Another company looking to bring kiosk-like amenities to the slot is Reel TV, a Nevada-based associated equipment manufacturer that creates products and systems that allow advertising to run on slot machines. The company’s Slot Concierge product resides on the machine’s service window. A “double-tap” will open up Slot Concierge, which will offer an array of customer services - the ability to order drinks from the bar, make dinner reservation at a restaurant, order show tickets, contact valet parking, access Facebook and other social media and more. It also produces bar-coded coupons through slot machine ticket printers, a feature that allows properties to create and target effective promotions. The platform is also agnostic, capable of operating on any slot, no matter the manufacturer.
“Kiosk services available directly at the slot helps casinos primarily in two ways,” said Keith Atkinson, principal, Reel TV. “It keeps the player at the machine longer. Products like Slot Concierge also allow bonusing to be more accurate and occur real-time at the slot. The helps build and maintain customer loyalty.”
Slot Concierge is currently being tested and is contracted to go into a Las Vegas-based casino operator with multiple properties.
Reel TV technology shows such promise that Micro Gaming Technologies (MGT), a Las Vegas-based marketing software provider for kiosks, is in the process of negotiating a partnership deal with the company.
“The next big thing for us is having our marketing software directly on the gaming device,” said Mark Bryant, president of MGT. “We have been in negotiations with a lot of third-party companies.
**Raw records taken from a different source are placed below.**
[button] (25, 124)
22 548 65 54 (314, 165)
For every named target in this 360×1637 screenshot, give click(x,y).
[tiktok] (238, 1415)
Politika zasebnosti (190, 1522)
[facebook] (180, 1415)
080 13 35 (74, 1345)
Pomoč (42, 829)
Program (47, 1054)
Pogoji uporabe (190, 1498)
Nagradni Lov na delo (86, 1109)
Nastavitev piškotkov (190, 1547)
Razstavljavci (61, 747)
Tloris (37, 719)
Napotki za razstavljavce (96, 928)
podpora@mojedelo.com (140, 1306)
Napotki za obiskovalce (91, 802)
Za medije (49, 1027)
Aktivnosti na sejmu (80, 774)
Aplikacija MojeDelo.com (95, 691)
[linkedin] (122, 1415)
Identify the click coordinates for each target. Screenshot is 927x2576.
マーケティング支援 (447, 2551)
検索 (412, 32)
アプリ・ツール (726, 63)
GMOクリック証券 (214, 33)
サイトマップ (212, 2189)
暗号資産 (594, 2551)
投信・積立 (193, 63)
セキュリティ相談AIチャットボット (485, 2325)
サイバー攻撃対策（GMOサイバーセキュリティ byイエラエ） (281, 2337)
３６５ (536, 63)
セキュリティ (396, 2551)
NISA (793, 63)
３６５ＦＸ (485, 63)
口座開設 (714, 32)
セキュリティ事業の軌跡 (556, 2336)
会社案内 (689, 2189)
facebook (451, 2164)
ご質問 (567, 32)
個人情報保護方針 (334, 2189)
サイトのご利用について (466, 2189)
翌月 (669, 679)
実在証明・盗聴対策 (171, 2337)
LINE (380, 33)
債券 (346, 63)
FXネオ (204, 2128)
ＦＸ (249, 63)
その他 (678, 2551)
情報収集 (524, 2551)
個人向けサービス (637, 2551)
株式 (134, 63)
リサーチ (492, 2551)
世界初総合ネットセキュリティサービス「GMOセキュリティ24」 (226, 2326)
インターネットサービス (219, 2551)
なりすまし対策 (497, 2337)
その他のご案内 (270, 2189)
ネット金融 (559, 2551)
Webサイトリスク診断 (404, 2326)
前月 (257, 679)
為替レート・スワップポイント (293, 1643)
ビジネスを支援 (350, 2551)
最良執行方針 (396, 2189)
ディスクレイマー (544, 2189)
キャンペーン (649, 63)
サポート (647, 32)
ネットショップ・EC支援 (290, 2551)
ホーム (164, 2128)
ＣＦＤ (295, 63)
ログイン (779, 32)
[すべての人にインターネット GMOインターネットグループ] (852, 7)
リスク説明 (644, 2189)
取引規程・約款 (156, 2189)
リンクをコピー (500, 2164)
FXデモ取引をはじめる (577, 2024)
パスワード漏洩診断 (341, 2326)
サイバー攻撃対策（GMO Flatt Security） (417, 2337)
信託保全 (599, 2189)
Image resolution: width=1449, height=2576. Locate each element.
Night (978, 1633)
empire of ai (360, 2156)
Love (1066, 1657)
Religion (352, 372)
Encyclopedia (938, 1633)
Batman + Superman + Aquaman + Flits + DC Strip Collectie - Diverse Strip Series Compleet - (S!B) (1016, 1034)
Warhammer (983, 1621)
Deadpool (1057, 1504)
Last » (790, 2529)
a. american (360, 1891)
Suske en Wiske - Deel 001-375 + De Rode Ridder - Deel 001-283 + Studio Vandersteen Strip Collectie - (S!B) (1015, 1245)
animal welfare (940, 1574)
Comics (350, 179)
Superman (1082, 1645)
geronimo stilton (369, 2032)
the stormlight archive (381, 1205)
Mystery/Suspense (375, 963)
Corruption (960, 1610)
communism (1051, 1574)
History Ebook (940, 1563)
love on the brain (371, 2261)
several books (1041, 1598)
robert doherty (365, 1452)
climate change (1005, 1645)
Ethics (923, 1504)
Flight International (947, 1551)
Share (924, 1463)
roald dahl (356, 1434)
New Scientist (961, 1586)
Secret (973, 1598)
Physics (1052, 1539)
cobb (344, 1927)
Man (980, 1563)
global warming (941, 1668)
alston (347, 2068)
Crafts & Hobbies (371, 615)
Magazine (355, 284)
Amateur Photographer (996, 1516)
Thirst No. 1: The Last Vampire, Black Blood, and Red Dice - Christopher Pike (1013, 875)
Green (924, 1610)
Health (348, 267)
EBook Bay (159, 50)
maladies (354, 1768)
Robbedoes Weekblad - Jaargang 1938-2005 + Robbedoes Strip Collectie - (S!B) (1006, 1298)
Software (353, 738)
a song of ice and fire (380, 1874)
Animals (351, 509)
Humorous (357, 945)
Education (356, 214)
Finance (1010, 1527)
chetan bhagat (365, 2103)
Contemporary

The most exciting thing right now is that relationship with Keith Atkinson and Reel TV because we are moving forward with using his technology as an additional platform to run our software on. The combination of our two companies is going to yield an extremely powerful alternative for casinos as far as a solution for delivering this kind of enhanced technology right to the machine.”
Micro Gaming Technology software uses real-time business intelligence and complex formulas to start evaluating players as soon as they swipe a card at a kiosk. The player is than offered the appropriate promotion depending on factors such as their level and rate of play. “Our whole goal and objective with the software was to automate casino promotions and make them part of that self-service process for the player,” Bryant said.
For that reason, MGT is not married to any particular platform to deliver its product, which is probably a good thing going forward, since the lines separating various electronic entertainment, information and services devices at casinos are likely to blur and merge.
“There is a dramatic shift coming to the gaming industry because traditional gaming in a casino environment just doesn’t appeal to the younger generation,” Bryant said. “To attract this generation to casinos, I think you are going to see gaming machines that we would have hard time traditionally defining as slots.”